The receptor, metabolism and effects of androgen in osteoblastic MC3T3-E1 cells

Abstract We investigated the androgen receptor (AR), metabolism and effects of androgens in osteoblastic MC3T3-E1 cells. AR was proved as a transcript of a 10-kb mRNA and as a 110-kDa protein. An immunocytochemical study showed that AR was located mainly in the nuclei. Specific binding of [ 3 H]DHT was observed in both the nuclear and cytosol fractions. MC3T3-E1 cells possessed approximately 1190 binding sites per cell and most of the sites (1150 sites) situated in the nucleus. The apparent K d value in the nuclear fraction was 1.35 nM for [ 3 H]DHT binding, and it was similar to that for [ 3 H]testosterone.
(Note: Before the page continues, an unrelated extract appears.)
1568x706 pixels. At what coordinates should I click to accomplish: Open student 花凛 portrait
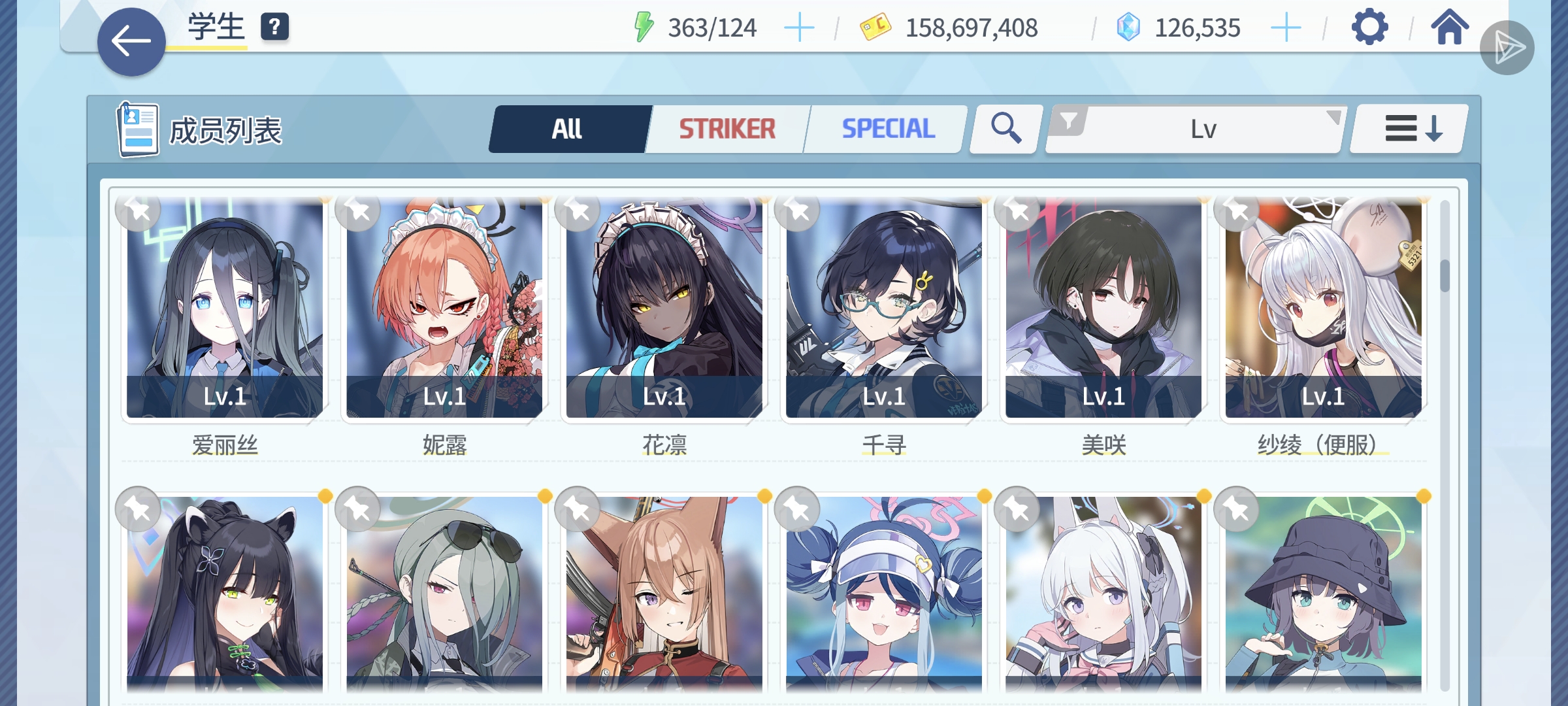click(664, 309)
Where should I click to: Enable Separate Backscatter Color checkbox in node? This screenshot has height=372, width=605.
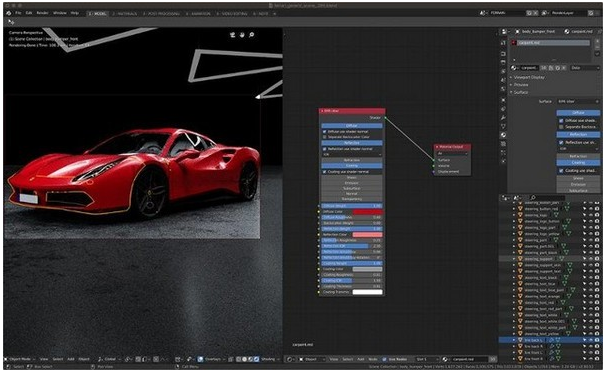(324, 137)
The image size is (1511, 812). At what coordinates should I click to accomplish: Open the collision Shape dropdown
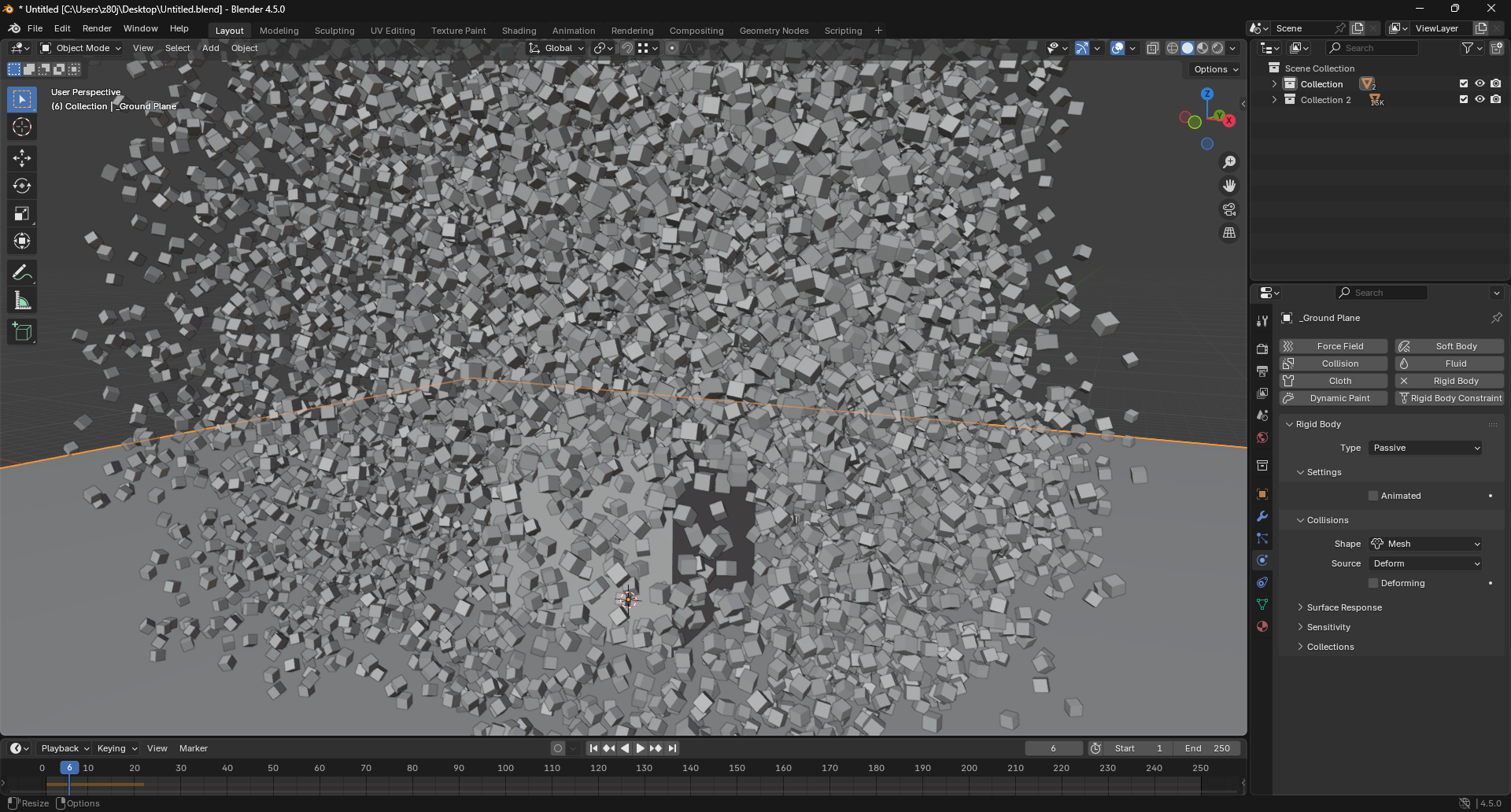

In the competition analysis, there was not much difference in the displacement of the [ 3 H]DHT binding from AR between the addition of radioinert DHT and testosterone. In studies of 5α-reductase activity and aromatase activity of the cells, both activities were lower than the respective values in classical androgen target tissues. Androgens stimulated the incorporation of [ 3 H]thymidine into the cell, and DHT and testosterone had a similar potency on the cell proliferation. Thus, these results suggest testosterone itself acts mainly on the osteoblasts without conversion to DHT.